Problem Description
Given three arrays startTime, endTime, and profit representing a list of jobs, each job has a start time, an end time, and a profit. The goal is to find the maximum profit achievable by scheduling non-overlapping jobs. A job can start at the same time another job ends.
Key Insights
- Sort jobs based on their end times to simplify finding non-conflicting jobs.
- Use dynamic programming where the state represents the maximum profit until a given point.
- For each job, perform a binary search to find the last job that ends before the current job’s start time.
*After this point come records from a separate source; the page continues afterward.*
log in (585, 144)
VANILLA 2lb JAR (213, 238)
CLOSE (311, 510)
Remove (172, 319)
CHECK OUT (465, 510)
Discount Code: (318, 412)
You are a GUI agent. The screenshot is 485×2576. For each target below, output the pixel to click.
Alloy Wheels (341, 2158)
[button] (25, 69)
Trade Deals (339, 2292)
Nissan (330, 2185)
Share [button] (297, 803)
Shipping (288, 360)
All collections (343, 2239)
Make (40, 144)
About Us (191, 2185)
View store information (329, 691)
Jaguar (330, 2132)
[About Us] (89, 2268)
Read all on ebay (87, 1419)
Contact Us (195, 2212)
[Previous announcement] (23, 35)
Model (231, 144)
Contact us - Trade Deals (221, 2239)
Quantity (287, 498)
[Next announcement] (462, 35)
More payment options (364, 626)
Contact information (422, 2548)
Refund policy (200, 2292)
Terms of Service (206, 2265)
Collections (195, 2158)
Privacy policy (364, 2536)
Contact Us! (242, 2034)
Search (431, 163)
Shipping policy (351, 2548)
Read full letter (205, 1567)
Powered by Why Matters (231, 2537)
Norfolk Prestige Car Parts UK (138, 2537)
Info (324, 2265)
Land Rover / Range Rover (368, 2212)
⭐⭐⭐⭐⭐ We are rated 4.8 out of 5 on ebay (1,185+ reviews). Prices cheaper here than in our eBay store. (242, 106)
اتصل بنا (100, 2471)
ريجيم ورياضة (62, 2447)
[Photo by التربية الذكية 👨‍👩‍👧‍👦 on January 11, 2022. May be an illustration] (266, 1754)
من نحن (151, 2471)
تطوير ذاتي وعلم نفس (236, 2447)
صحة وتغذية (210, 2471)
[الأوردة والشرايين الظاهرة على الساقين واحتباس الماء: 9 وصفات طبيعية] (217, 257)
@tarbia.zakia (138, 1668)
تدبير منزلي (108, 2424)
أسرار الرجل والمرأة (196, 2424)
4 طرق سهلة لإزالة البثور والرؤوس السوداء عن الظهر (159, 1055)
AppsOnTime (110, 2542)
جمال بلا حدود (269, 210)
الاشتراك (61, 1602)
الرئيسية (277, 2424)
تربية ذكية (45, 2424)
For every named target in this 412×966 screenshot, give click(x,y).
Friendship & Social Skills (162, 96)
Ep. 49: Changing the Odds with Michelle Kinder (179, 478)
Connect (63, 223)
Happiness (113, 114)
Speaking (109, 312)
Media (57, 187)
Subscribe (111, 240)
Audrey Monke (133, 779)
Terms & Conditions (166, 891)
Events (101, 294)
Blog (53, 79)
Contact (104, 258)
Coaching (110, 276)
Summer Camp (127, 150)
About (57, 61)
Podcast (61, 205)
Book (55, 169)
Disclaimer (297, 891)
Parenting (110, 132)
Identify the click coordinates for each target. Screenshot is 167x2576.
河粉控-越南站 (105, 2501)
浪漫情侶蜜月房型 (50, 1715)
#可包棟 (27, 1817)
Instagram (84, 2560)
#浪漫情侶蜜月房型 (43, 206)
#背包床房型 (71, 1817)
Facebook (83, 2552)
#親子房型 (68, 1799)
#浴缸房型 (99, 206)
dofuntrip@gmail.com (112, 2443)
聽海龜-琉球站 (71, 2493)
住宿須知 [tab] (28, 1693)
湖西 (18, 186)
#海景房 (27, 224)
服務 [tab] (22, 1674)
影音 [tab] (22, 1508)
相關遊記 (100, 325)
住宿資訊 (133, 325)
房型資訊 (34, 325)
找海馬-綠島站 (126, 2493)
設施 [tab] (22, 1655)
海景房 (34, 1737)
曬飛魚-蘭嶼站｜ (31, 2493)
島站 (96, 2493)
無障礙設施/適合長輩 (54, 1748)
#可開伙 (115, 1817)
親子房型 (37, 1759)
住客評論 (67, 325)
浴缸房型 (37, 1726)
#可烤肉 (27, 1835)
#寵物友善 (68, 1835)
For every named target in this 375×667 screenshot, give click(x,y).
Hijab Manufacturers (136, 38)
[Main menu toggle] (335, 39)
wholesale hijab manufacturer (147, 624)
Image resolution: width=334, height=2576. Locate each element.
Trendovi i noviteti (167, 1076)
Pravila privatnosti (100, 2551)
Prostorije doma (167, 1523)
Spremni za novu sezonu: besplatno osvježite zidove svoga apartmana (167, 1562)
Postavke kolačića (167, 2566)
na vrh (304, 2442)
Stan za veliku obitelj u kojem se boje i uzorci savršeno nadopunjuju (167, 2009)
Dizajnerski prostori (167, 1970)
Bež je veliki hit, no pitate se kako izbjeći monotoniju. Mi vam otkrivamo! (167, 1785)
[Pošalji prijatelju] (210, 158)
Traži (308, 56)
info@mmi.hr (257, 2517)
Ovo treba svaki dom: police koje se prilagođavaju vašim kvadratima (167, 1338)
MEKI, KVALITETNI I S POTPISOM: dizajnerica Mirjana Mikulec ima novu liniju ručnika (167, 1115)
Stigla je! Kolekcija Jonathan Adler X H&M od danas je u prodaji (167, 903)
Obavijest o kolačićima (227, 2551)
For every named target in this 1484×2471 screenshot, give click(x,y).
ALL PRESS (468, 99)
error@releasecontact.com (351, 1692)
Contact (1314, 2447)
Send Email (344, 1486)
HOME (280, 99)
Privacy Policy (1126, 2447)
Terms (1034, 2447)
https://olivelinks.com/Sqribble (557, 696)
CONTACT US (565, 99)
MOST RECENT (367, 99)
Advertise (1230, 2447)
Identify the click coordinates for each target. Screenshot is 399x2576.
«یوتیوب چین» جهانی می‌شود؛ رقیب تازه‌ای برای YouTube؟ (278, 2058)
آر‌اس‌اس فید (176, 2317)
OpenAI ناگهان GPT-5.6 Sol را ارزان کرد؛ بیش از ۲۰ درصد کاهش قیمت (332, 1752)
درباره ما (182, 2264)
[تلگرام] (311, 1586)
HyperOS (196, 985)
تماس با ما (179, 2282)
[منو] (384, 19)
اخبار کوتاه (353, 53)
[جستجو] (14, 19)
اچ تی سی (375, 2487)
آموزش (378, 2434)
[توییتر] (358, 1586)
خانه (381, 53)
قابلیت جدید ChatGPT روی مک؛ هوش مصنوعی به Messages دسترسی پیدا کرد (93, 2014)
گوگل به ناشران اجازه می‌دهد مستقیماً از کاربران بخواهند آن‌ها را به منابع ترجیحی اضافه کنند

- The recurrence relation is: dp[i] = max(dp[i-1], profit[i] + dp[index]) where dp[index] is from the latest non-conflicting job.
Space and Time Complexity
Time Complexity: O(n log n) due to sorting and binary search for each job. Space Complexity: O(n) for the dp arrays.
Solution
The solution begins by sorting the jobs by their end times. For each job, a binary search is used to quickly locate the last job that does not conflict with the current job (i.e., whose end time is less than or equal to the current job’s start time). Then, using dynamic programming, the maximum profit is updated by choosing whether to include the current job or skip it. Two parallel arrays (or lists) are maintained: one for the end times of the jobs considered so far, and another to store the corresponding maximum profit at those times. This approach efficiently computes the answer while keeping time complexity within acceptable bounds.